Foto: Reprodução/SBT
O ex-assessor de Flávio Bolsonaro, Fabrício Queiroz, recebeu uma notícia que o deixou arrasado: o câncer que havia sido retirado de seu intestino voltou a se manifestar, dessa vez em nódulos. Ele esteve no hospital Albert Einstein, no bairro do Morumbi, em São Paulo, onde ficou sabendo, na última quinta 12, o resultado de uma colonoscopia junto com a uma bateria de exames pela qual passou recentemente.
Queiroz trata há cerca de um ano uma neoplasia com transição retossigmoide, o mais comum entre os tumores de intestino.

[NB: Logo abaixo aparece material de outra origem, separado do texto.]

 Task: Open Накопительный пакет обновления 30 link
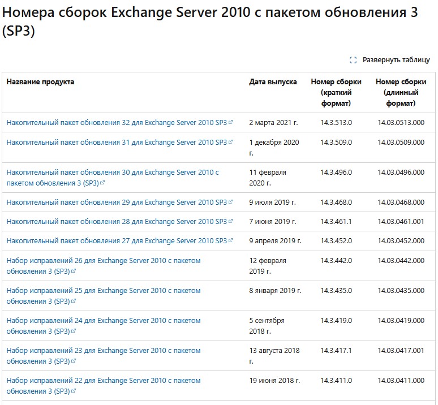click(x=112, y=173)
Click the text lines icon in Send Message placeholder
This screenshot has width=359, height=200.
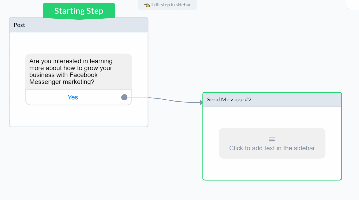pyautogui.click(x=272, y=140)
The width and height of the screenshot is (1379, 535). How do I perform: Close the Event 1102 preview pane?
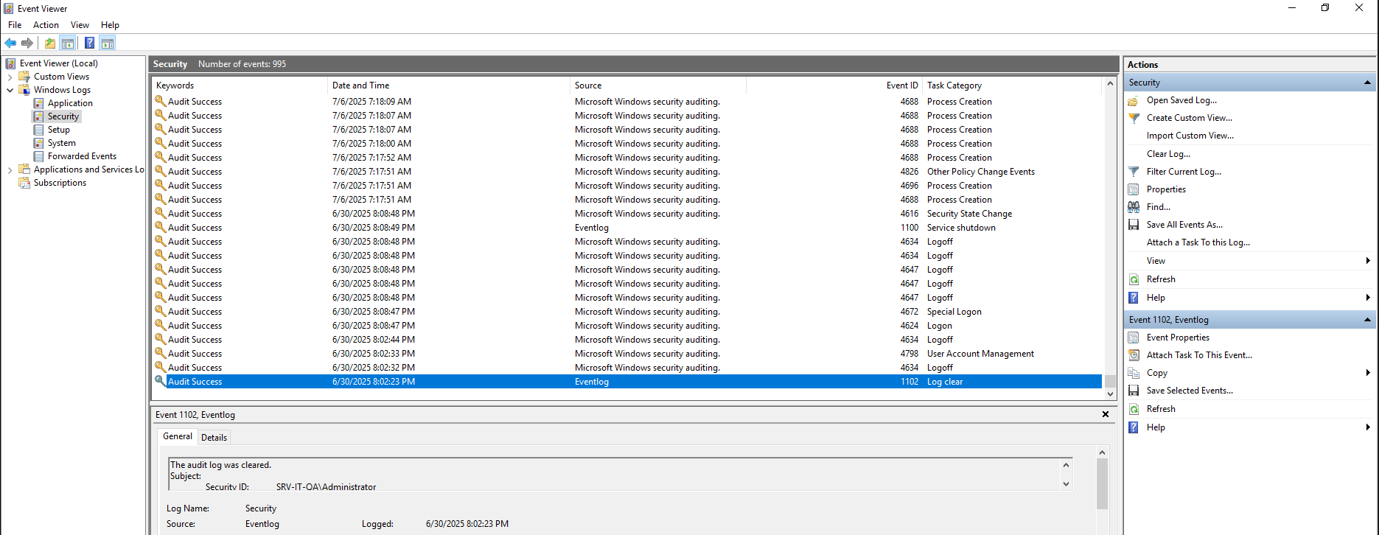[1106, 415]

Acomete uma a cada dezesseis pessoas até os 90 anos de idade. Ele está localizado no intestino grosso, próximo da saída do reto. Manifesta-se, em geral, por sangramentos. A gravidade é definida não tanto pelo tamanho do tumor, mas se (e quanto) ele atingiu os gânglios linfáticos — há gânglios linfáticos próximo ao reto. Nesse caso, o risco de metástase é alto.

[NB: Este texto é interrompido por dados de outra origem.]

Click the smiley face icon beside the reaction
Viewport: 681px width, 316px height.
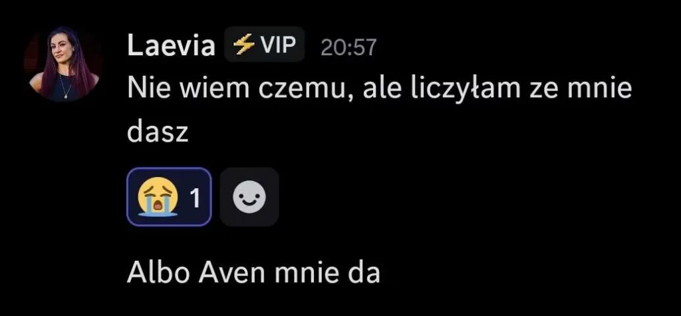[249, 198]
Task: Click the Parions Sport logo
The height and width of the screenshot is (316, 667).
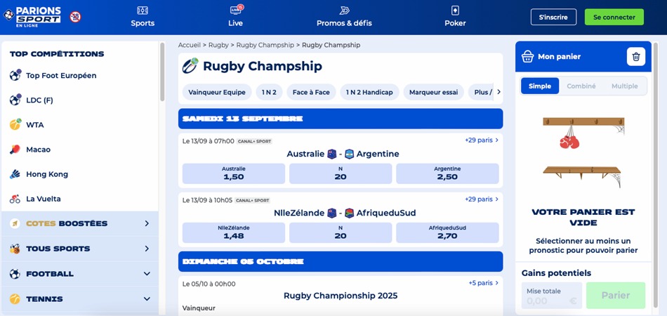Action: (x=38, y=16)
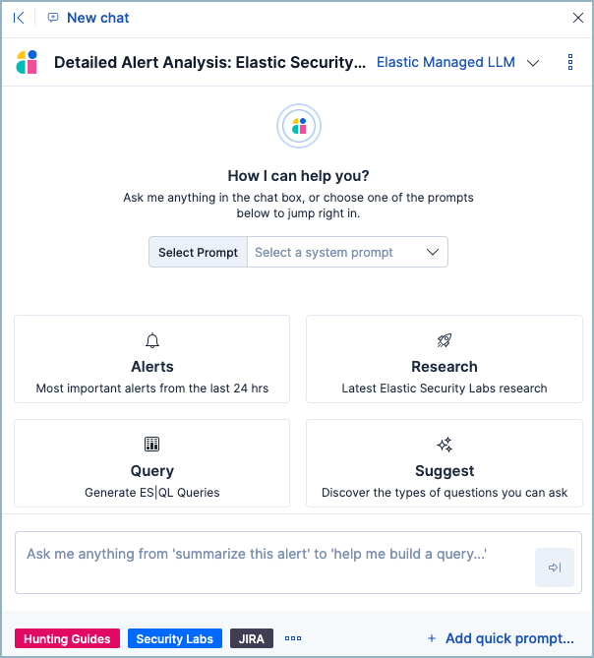Choose the JIRA quick prompt badge

click(x=252, y=638)
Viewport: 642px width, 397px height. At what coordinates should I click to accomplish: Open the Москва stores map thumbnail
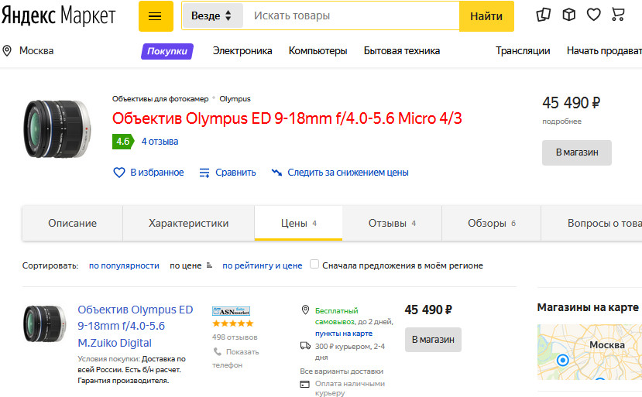point(589,352)
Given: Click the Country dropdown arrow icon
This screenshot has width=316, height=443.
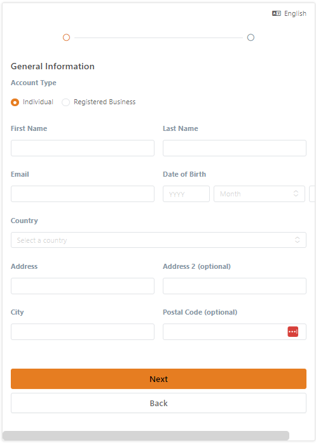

Desaparecido desde que seu nome surgiu em um escândalo que causa preocupação no clã Bolsonaro, Queiroz teve seu paradeiro revelado por VEJA em agosto. A reportagem exclusiva mostrou que ele hoje vive no Morumbi e frequenta o hospital Albert Einstein para o tratamento. Mesmo com o ex-assessor fora dos holofotes, sua situação sempre foi tratada com prioridade na família Bolsonaro. Embora tenha se afastado dele publicamente, o presidente traçou estratégias no campo jurídico e político para as suspeitas não prejudicarem seu mandato.

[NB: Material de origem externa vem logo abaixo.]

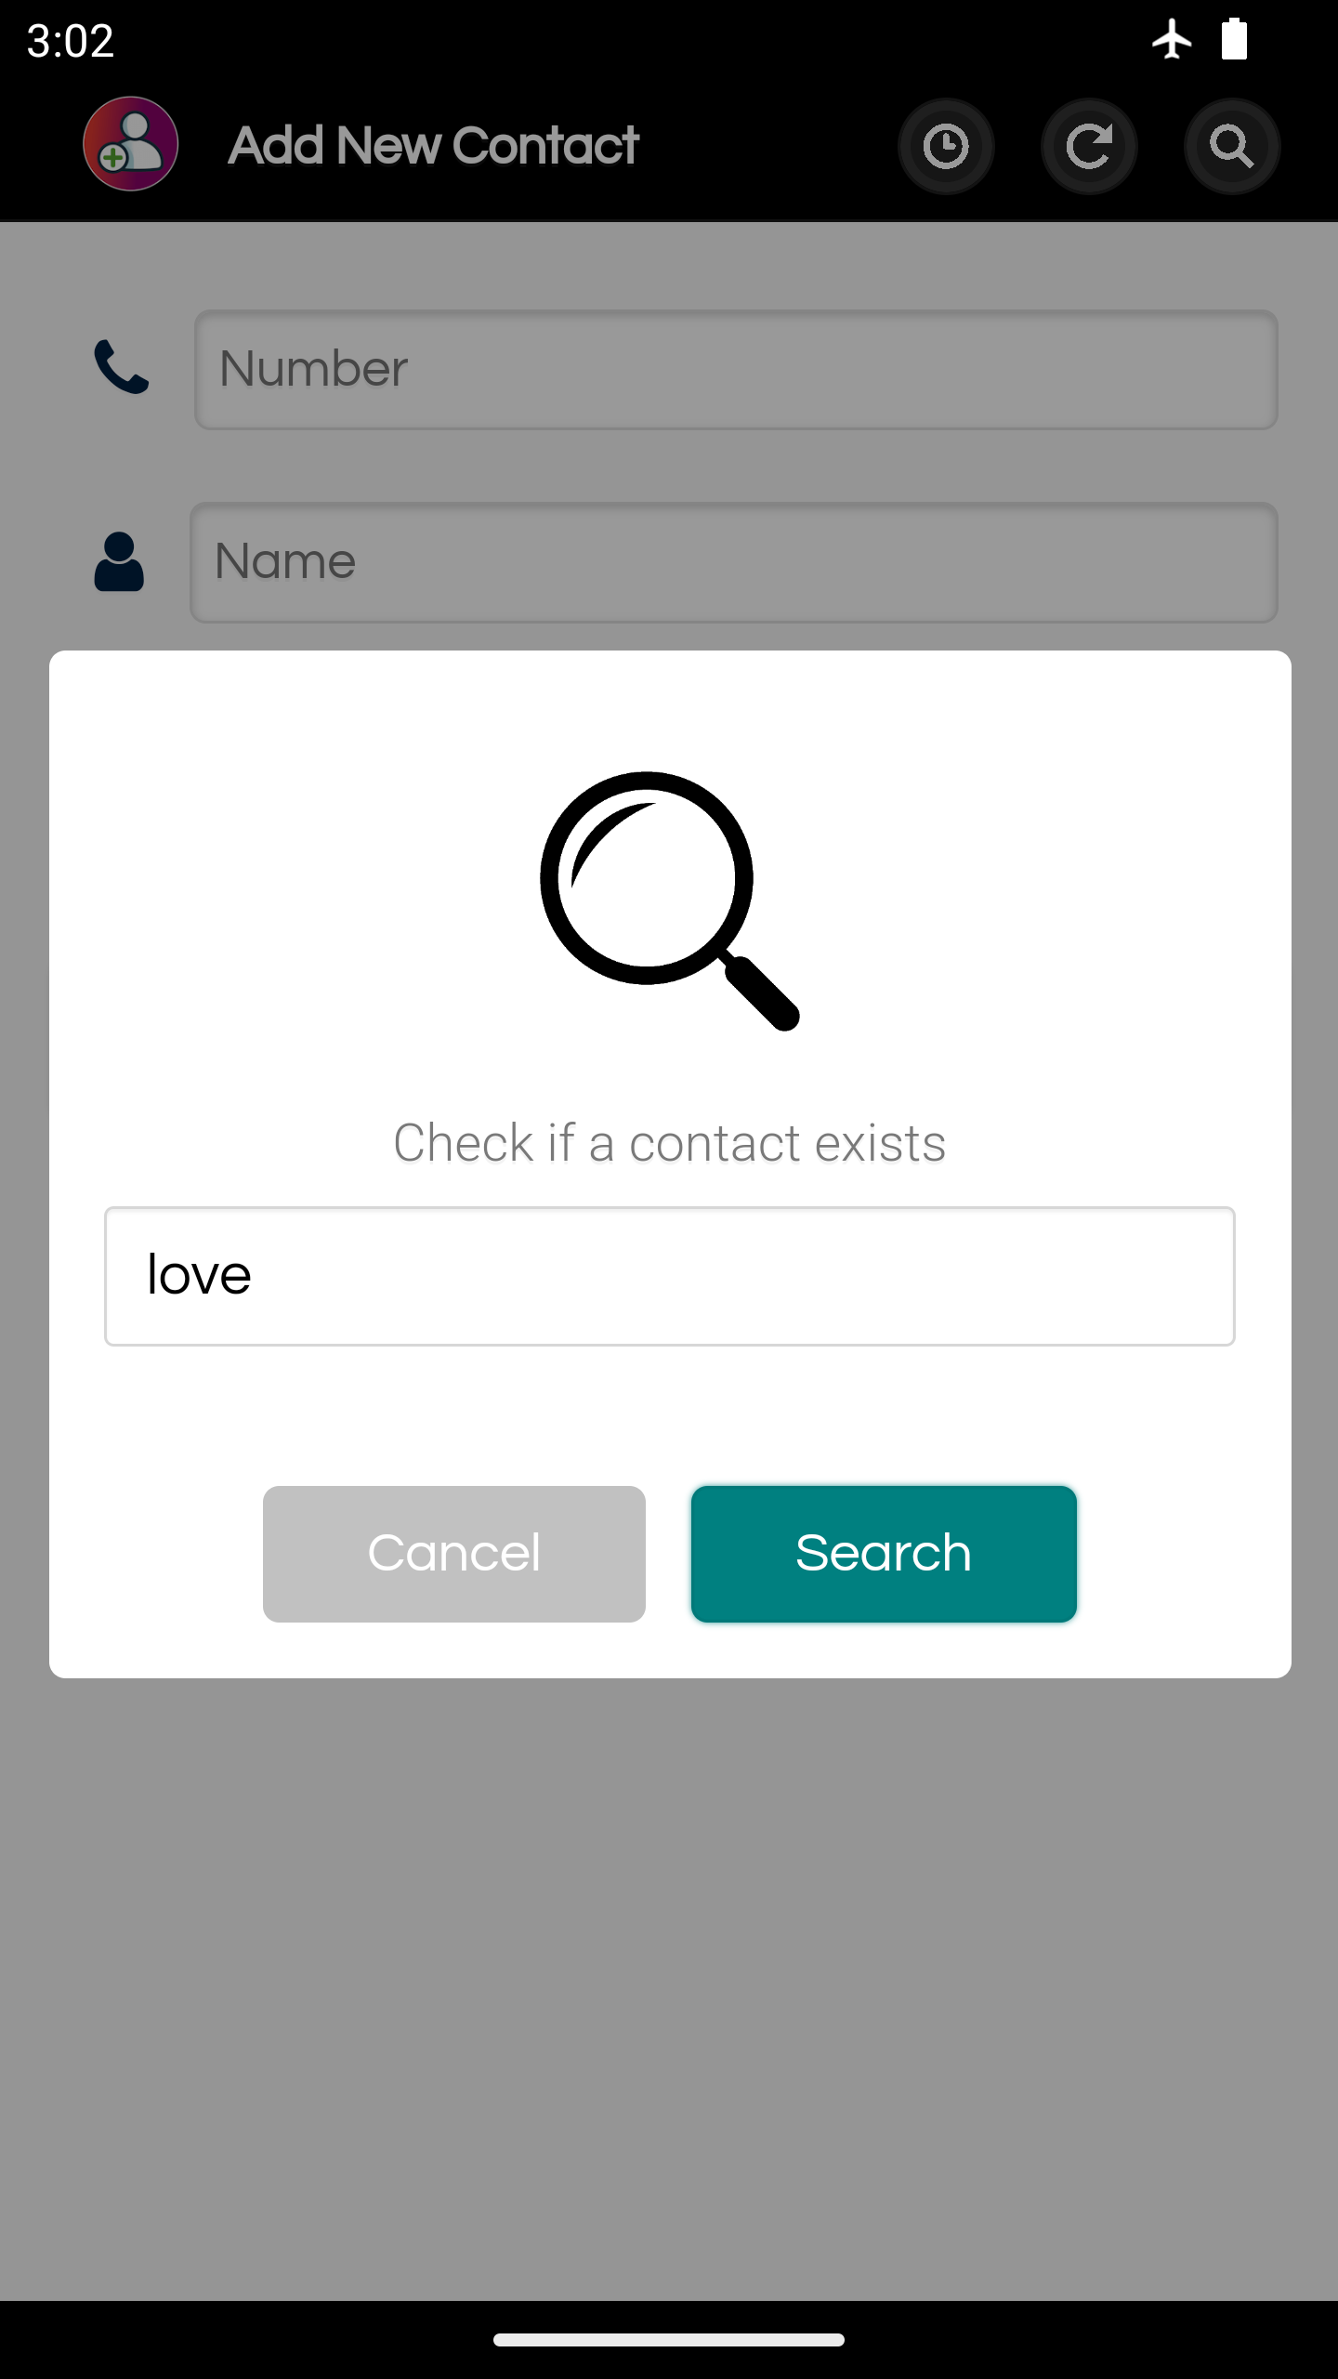Focus the Name input field
Screen dimensions: 1338x2379
(x=734, y=562)

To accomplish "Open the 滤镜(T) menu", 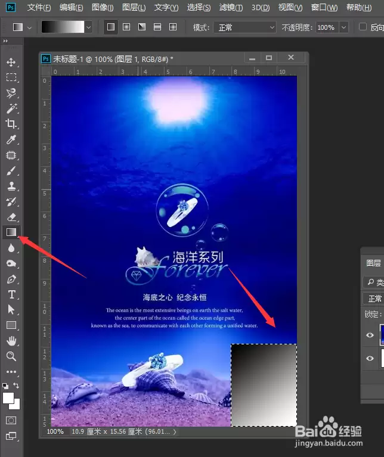I will (231, 7).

Até então, a última aparição pública de Queiroz havia sido justamente no Einstein. Em 12 de janeiro, ele postou um vídeo na internet em que surgia dançando no hospital durante a recuperação de uma cirurgia — que custou 64,6 mil reais. A reportagem já informava a suspeita de que o procedimento não teria resolvido o problema do tumor. Os advogados do ex-assessor, um policial militar aposentado, afirmam que ele paga as despesas médicas com recursos próprios ou com o auxílio de seu plano de saúde.